En quelques secondes, mon père fut à terre, se saisissant d'une branche d'arbre pour se précipiter sur la forme titanesque qui s'élevait devant nous, et que je n'avais pas encore réussi à identifier, ma panique voilant la raison de mon esprit, coupant la porte des réactions ordonnées pour ne plus faire place qu'à des sensations : celles de la peur, de la douleur, de l'affolement, à des instincts aussi : celui de la survie, de la défense...
Et je sautais de mon cheval, je me précipitais vers ma mère, vers ce corps meurtri que j'avais, qui m'avait, tant aimé. Je la touchais, comme si ce simple mouvement avait pu la faire revenir à nous, mais le cri que j'entendis derrière moi m'en détourna rapidement... non... mon père. La fièvre de l'épouvante s'emparait de moi, qui n'avait que cinq ans, et je courrais vers mon géniteur, le héros de mon enfance... j'aurais voulu me consacrer à lui, j'appelais à l'aide, mais déjà, les personnes qui nous accompagnaient s'enfuyaient à cheval, le bruit des animaux décroissant peu à peu à mes oreilles pour finalement me laisser seul face à un monstre de poils qui ne m'effrayait pas.
Qu'avais-je à perdre?

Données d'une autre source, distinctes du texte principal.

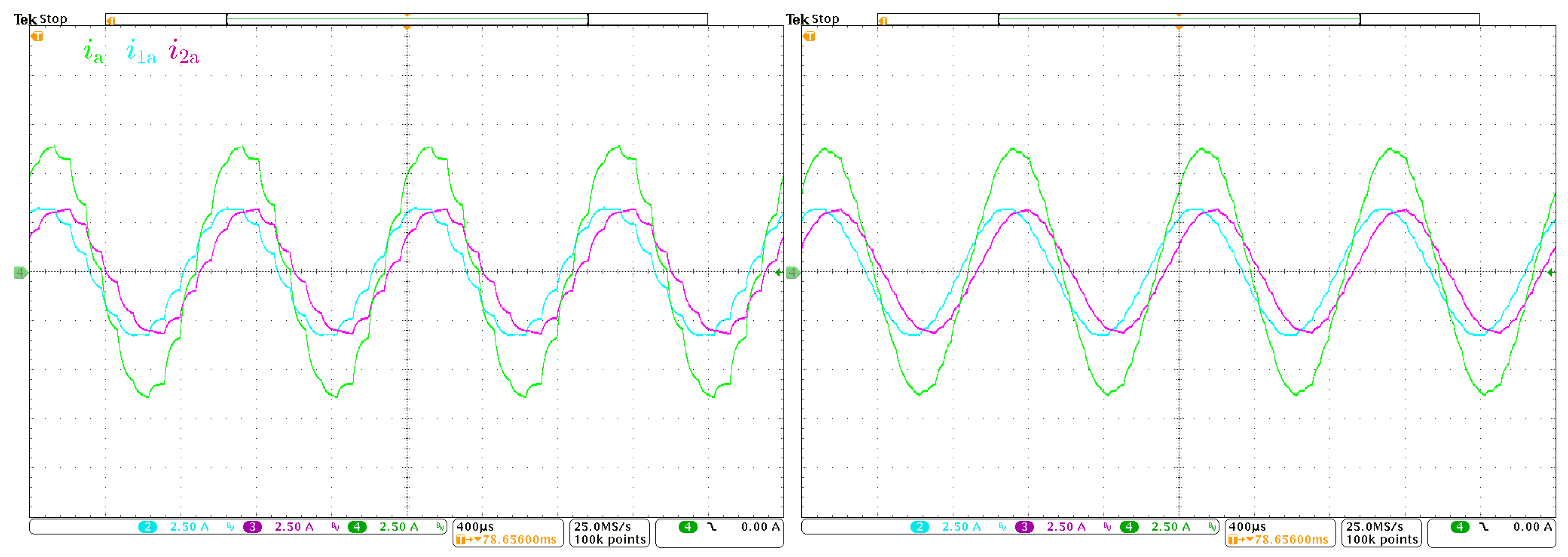Click falling-edge trigger slope icon in right panel
Viewport: 1568px width, 557px height.
(x=1484, y=527)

Rien... plus rien à présent que mes parents gisaient inertes près de moi.
Je saisissais une immense branche, bien plus grande que moi, et je me dirigeais vers l'animal, que j'identifiais à présent comme étant un ours, de taille terrifiante mais qui ne me ferait guère reculer. C'est dans les instants les plus dramatiques que l'on découvre si l'on est courageux ou non, car dans les conversations, l'on se pense toujours l'âme d'un sauveur, mais dans les faits, je constatais que la témérité n'était que le don de certains rares élus.

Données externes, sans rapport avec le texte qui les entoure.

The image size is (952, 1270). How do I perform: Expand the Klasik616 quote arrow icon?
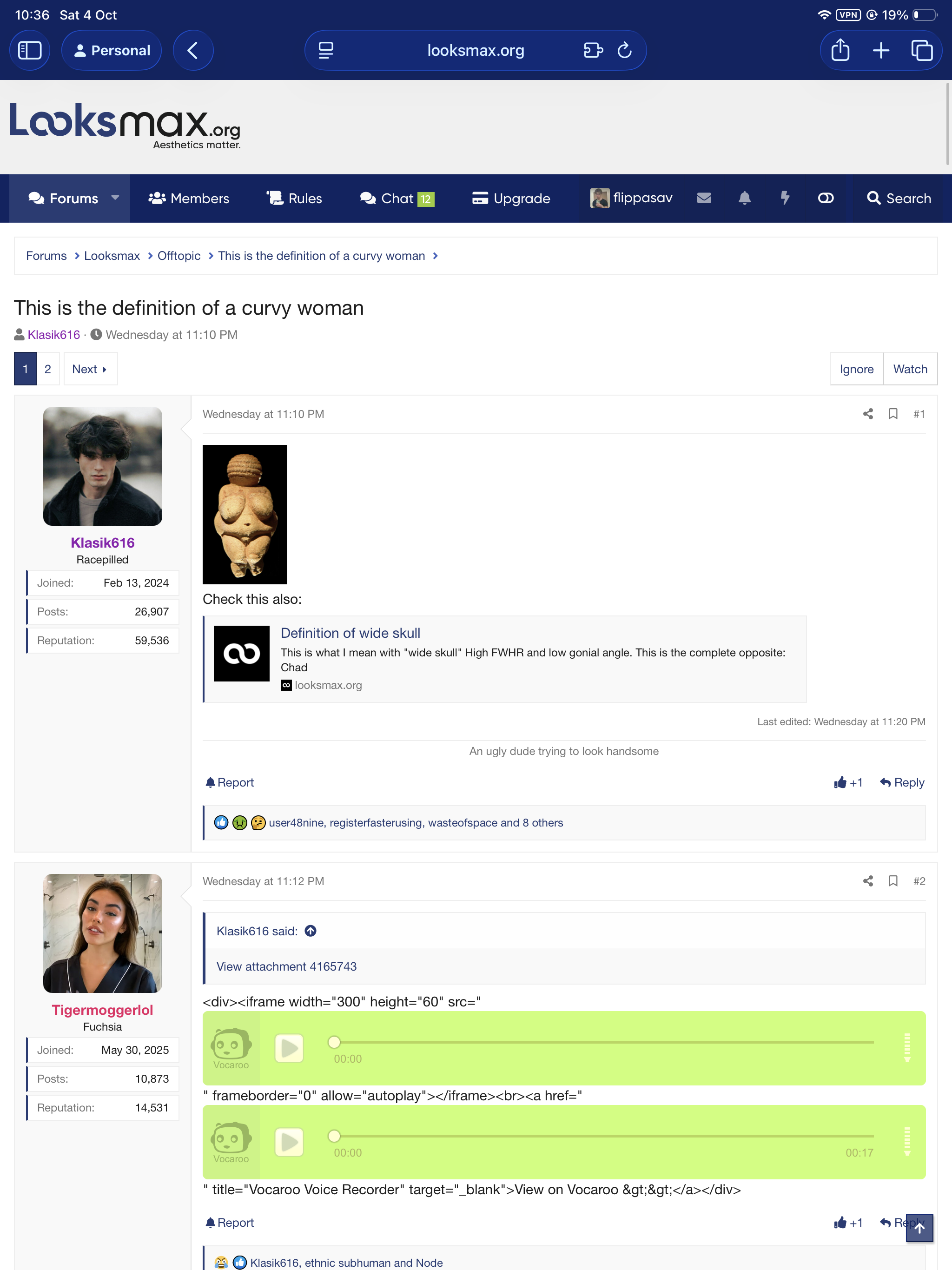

La bête laissait échapper un cri à me glacer la chair, mais je faisais face, j'allais peut-être mourir, mais au moins, allais-je tenter de venger mes parents, que mon jeune esprit savait déjà loin de moi, dans les limbes de l'oubli. Je serai mort probablement, j'aurais rejoint mes parents dans cet au-delà que je ne connaissais pas, si seulement des formes n'avaient pas jailli de toute part, comme si la nature elle-même me recueillait, venait à mon secours.
Des loups surgissaient de partout, une meute courageuse, et nombreuse venait me prêter main forte, comme si ils avaient senti le danger qui me menaçait. Ils se jetaient, malgré leur taille et leur poids insignifiant sur l'ours monstrueux, pour le mettre en déroute et le chasser, et tandis que ces amis de fortune se battaient en mon nom, je me hâtais vers les dépouilles de mes parents, et les larmes sourdaient à mes paupières.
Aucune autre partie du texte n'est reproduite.